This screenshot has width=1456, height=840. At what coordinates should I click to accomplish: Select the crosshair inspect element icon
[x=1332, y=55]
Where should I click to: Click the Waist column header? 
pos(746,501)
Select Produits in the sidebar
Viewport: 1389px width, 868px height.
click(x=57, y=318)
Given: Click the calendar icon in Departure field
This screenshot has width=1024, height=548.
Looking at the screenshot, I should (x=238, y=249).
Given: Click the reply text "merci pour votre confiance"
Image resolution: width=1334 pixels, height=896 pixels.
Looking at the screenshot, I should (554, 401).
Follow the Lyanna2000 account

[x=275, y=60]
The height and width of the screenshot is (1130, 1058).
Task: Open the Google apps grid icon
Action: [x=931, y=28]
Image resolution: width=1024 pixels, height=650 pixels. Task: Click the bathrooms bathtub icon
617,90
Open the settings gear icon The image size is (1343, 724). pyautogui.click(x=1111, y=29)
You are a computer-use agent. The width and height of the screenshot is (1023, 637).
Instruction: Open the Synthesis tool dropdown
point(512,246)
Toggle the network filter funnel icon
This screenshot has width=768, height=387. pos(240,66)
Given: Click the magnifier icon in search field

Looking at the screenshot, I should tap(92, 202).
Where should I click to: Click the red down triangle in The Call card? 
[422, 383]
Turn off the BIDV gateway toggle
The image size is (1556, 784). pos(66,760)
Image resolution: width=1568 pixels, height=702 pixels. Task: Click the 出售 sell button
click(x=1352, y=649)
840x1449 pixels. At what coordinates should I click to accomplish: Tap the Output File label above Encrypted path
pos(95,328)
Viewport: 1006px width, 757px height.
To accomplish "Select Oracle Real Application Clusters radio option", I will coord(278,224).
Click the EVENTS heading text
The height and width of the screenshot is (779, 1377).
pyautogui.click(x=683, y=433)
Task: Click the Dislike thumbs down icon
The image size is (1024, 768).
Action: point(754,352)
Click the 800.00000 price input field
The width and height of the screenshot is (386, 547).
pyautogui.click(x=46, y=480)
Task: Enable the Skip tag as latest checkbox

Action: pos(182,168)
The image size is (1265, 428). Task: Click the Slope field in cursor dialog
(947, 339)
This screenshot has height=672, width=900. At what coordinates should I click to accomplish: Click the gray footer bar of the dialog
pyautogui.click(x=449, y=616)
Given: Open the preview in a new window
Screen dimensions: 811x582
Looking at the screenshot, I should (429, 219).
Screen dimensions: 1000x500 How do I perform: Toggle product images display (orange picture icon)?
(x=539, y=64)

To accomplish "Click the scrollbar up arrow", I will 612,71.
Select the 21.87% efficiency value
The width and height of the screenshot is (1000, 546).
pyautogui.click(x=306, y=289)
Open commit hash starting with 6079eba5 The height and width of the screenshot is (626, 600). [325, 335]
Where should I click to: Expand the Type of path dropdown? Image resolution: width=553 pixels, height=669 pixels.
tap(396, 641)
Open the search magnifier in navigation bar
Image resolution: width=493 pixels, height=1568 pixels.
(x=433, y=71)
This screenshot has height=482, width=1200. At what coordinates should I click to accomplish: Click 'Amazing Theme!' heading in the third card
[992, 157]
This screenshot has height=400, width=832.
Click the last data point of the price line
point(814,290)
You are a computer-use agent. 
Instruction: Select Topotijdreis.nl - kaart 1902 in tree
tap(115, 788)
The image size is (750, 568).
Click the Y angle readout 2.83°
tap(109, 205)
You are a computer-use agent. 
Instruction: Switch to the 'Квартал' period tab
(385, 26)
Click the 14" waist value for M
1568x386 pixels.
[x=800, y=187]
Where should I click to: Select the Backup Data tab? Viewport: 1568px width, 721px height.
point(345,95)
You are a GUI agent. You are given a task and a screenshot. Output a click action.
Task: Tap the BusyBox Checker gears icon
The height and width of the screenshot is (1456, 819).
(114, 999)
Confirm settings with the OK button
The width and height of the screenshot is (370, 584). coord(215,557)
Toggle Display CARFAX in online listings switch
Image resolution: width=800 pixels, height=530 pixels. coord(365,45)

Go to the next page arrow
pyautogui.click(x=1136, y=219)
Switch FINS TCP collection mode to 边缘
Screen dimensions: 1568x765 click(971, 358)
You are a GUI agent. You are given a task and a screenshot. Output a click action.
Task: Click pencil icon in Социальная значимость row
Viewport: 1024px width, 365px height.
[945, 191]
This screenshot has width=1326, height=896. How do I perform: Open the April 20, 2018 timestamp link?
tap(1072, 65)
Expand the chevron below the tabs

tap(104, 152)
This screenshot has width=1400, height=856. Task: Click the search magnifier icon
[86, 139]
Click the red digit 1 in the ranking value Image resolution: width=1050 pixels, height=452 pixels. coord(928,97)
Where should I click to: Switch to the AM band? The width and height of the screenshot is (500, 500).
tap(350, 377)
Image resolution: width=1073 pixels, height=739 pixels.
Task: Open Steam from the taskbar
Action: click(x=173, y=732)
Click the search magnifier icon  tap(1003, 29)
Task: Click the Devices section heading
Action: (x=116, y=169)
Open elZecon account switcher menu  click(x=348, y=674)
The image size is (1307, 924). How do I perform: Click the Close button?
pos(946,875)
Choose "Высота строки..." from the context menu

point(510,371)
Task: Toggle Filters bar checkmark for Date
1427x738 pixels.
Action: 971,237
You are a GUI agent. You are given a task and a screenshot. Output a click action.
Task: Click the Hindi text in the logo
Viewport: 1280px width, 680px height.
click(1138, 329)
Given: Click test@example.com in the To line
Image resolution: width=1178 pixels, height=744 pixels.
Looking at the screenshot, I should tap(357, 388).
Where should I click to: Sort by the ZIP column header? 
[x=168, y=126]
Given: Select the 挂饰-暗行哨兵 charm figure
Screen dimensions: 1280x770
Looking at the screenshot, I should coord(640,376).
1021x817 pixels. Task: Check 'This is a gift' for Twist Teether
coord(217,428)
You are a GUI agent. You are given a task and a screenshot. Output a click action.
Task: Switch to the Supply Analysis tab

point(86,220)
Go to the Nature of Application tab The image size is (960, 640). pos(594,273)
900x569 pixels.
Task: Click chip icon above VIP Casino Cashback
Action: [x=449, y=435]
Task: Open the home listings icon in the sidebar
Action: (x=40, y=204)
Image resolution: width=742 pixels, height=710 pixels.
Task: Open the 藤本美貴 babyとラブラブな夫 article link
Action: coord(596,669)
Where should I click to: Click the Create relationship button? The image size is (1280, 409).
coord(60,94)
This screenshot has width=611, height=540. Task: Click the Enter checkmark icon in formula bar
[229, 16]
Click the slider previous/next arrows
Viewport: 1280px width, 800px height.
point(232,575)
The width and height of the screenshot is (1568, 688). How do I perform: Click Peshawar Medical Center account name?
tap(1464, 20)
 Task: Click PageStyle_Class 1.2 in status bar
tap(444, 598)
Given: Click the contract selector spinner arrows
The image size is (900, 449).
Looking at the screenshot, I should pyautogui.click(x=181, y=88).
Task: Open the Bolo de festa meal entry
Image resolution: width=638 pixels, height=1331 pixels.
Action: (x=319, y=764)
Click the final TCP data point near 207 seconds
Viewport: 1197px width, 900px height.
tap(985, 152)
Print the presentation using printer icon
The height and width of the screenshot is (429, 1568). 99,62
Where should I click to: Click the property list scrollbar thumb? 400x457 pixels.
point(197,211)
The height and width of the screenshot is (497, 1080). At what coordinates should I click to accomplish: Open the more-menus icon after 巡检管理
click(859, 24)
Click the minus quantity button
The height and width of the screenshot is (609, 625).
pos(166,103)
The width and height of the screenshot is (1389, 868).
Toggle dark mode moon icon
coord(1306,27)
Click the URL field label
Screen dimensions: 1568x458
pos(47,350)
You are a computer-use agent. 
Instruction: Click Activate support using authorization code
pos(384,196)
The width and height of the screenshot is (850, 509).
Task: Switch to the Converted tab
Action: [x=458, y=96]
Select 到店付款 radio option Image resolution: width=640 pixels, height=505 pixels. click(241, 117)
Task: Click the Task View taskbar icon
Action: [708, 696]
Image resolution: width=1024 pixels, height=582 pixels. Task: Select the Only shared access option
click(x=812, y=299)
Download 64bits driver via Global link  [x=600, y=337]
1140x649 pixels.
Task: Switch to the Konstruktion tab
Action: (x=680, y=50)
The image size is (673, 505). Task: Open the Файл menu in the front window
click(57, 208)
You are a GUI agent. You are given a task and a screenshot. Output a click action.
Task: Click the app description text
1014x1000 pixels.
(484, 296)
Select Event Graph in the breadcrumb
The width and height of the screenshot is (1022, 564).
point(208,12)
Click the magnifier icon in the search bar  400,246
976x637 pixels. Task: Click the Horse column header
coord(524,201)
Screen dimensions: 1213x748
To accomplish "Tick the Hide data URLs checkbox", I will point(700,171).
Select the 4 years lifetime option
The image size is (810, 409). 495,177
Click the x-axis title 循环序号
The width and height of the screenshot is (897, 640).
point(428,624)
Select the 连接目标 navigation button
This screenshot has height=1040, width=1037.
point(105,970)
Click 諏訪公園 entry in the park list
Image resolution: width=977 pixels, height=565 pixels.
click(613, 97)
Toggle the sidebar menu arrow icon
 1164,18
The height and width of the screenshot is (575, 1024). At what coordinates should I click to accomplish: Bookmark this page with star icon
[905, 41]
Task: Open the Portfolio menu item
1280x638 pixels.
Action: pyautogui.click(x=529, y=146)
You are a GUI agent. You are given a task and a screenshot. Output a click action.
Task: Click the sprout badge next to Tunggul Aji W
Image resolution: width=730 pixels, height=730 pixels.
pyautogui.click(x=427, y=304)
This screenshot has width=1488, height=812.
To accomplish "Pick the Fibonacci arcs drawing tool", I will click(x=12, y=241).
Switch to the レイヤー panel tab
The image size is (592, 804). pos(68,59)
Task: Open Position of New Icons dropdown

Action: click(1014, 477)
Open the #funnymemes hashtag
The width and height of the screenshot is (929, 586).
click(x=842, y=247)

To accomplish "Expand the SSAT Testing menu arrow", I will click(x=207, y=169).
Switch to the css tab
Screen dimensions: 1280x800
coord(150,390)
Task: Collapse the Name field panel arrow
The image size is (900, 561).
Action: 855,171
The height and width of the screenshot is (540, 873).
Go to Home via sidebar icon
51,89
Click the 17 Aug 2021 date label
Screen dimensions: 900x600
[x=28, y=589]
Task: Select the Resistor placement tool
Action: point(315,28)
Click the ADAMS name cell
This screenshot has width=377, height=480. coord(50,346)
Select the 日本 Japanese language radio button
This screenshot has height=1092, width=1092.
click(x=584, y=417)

- REQUIRED ACTION:
Scan the entries above for the line containing "Image resolution: width=1568", and copy it and all lines after it exactly, down to and including the line containing "Open the search magnifier in navigation bar".

- ANSWER BELOW:
Image resolution: width=1568 pixels, height=702 pixels. Task: Click the 出售 sell button
click(x=1352, y=649)
840x1449 pixels. At what coordinates should I click to accomplish: Tap the Output File label above Encrypted path
pos(95,328)
Viewport: 1006px width, 757px height.
To accomplish "Select Oracle Real Application Clusters radio option", I will coord(278,224).
Click the EVENTS heading text
The height and width of the screenshot is (779, 1377).
pyautogui.click(x=683, y=433)
Task: Click the Dislike thumbs down icon
The image size is (1024, 768).
Action: point(754,352)
Click the 800.00000 price input field
The width and height of the screenshot is (386, 547).
pyautogui.click(x=46, y=480)
Task: Enable the Skip tag as latest checkbox

Action: pos(182,168)
The image size is (1265, 428). Task: Click the Slope field in cursor dialog
(947, 339)
This screenshot has height=672, width=900. At what coordinates should I click to accomplish: Click the gray footer bar of the dialog
pyautogui.click(x=449, y=616)
Given: Open the preview in a new window
Screen dimensions: 811x582
Looking at the screenshot, I should (429, 219).
Screen dimensions: 1000x500 How do I perform: Toggle product images display (orange picture icon)?
(x=539, y=64)

To accomplish "Click the scrollbar up arrow", I will 612,71.
Select the 21.87% efficiency value
The width and height of the screenshot is (1000, 546).
pyautogui.click(x=306, y=289)
Open commit hash starting with 6079eba5 The height and width of the screenshot is (626, 600). [325, 335]
Where should I click to: Expand the Type of path dropdown? Image resolution: width=553 pixels, height=669 pixels.
tap(396, 641)
Open the search magnifier in navigation bar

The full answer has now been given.